Probability is the foundation on which statistics is built. The purposes of this course are 1) to introduce you to probability and 2) prepare you to take a sequel course on statistical inference (Statistics 4204,5204).

We shall begin by covering the basic axioms of probability and using these in some simple settings. Then we will take up the idea of independence and conditional probability. Following we shall consider random variables, and the properties first of univariate discrete and continuous distributions. When we look at two or more variables, additional considerations arise, such as the relationship between the variables|conditional distributions and marginal distributions.
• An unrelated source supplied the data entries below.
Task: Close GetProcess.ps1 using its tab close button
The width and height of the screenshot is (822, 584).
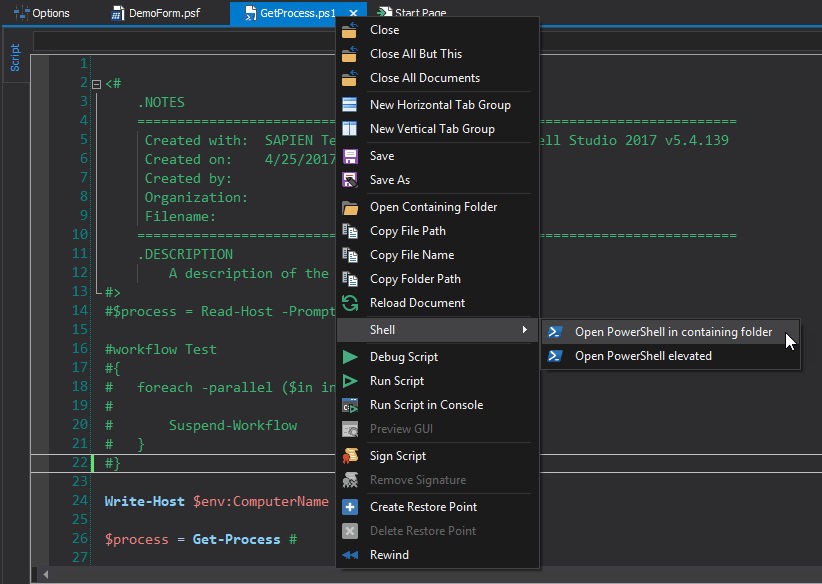Action: click(x=354, y=13)
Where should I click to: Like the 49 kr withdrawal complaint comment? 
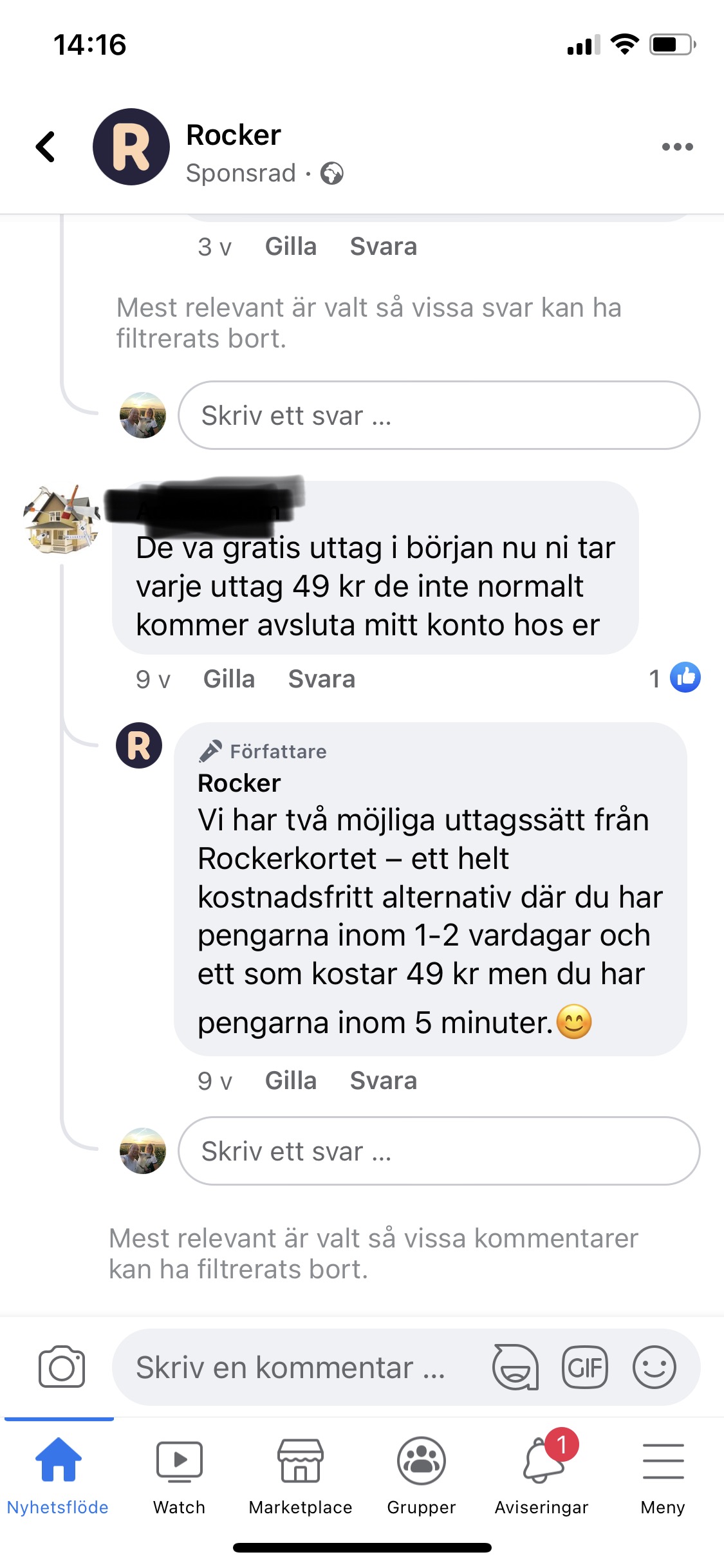tap(229, 679)
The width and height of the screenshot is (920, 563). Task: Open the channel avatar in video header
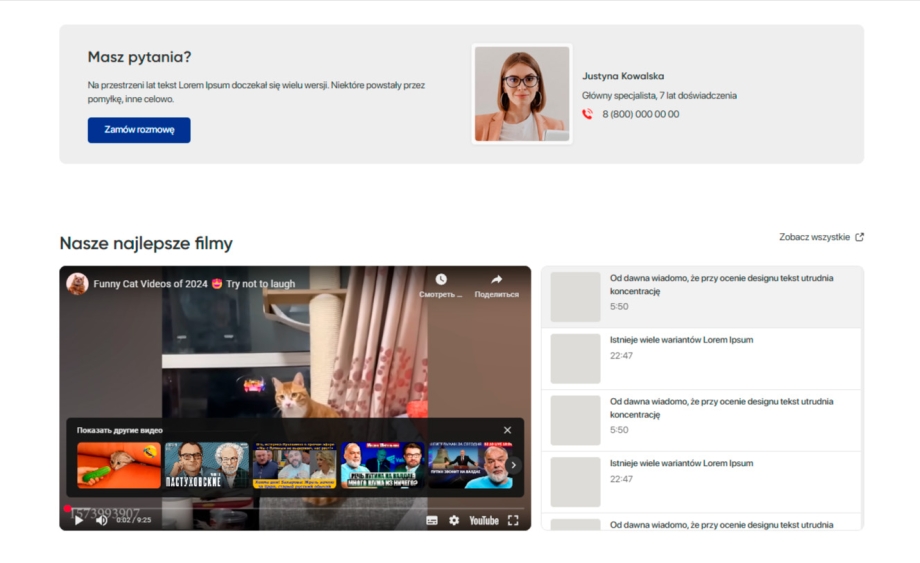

Following these basics, we will then take up some ways of summarizing distributions, e.g., expectations and variances and, in summarizing relationships among variables, covariance and correlation. We then take up some of the more important distributions in statistics. In particular, for the discrete case, we will study the Bernoulli and binomial distributions and the generalization to the multinomial distribution, also the Poisson distribution. For continuous distributions, we take up the univariate and bivariate normal, the Gamma and the Beta distribution. In statistical applications, sums of independent random variables (for example, a sample average is such a sum, divided by sample size) are extremely important and characterizing the properties of these in large samples justifies many of the ways in which we make inferences in statistics. Thus, we take up the properties of these sums in large samples, focusing on stating laws of large numbers and also a simple central limit theorem.

##### Course Number

STAT GU4203

##### Format

In Person

##### Points

3

##### Prerequisite

This is a master's level class. A solid grounding in calculus (including multivariable calculus) and linear algebra is minimally presupposed; of course, more mathematics is even better. Potential students without such grounding will have too tough a time and should take preparatory mathematics classes and/or a more elementary statistics class.